A hymn from my youth talks about the church marching like a mighty army with banners held high. That seems a pretty apt description when you stop to think that in America today, we have 350,000 churches, 251 seminaries, 600,000 ministers, 5,000 parachurch organizations, and a Christian book and music industry that boasts $1 billion in annual revenue.* That is some serious output. There are countries in the world that couldn’t assemble an army that big.
But I have a question.
What does all that Christian muscle mean to the person in the cubicle next to yours at work? Or the neighbor lady walking her dog past your house? Or the new guy who just joined your Saturday morning golf foursome? Or the struggling single mom who waits on you at the Chinese restaurant?

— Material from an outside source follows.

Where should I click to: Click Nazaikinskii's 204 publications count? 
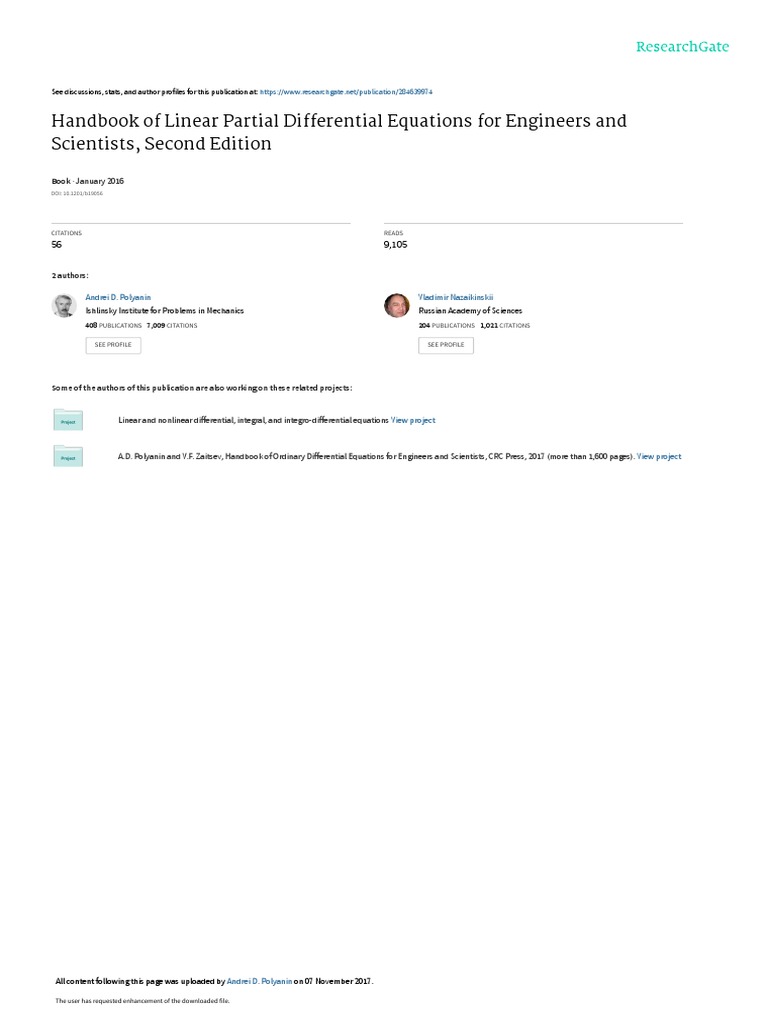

It’s easy, and perhaps comforting, to think of all the things the church is doing to try to change the world. But the real question is, what are you doing? Sure, you go to church and try to live a good life. But how intentional are you when it comes to actually impacting the lives of the lost people you rub shoulders with every day?
Forget the fact that there so many churches and preachers and missionaries toiling in the fields that are white unto harvest. That means nothing to the lost, discouraged soul who mows your grass or dry cleans your shirts or takes your order at the local delicatessen.
No person is really strong in the faith who doesn’t carry a burden for the lost.
* Stats from The Hartford Institute for Religion Research and the book, Going Public With Your Faith, by William Carr and Walt Larimore.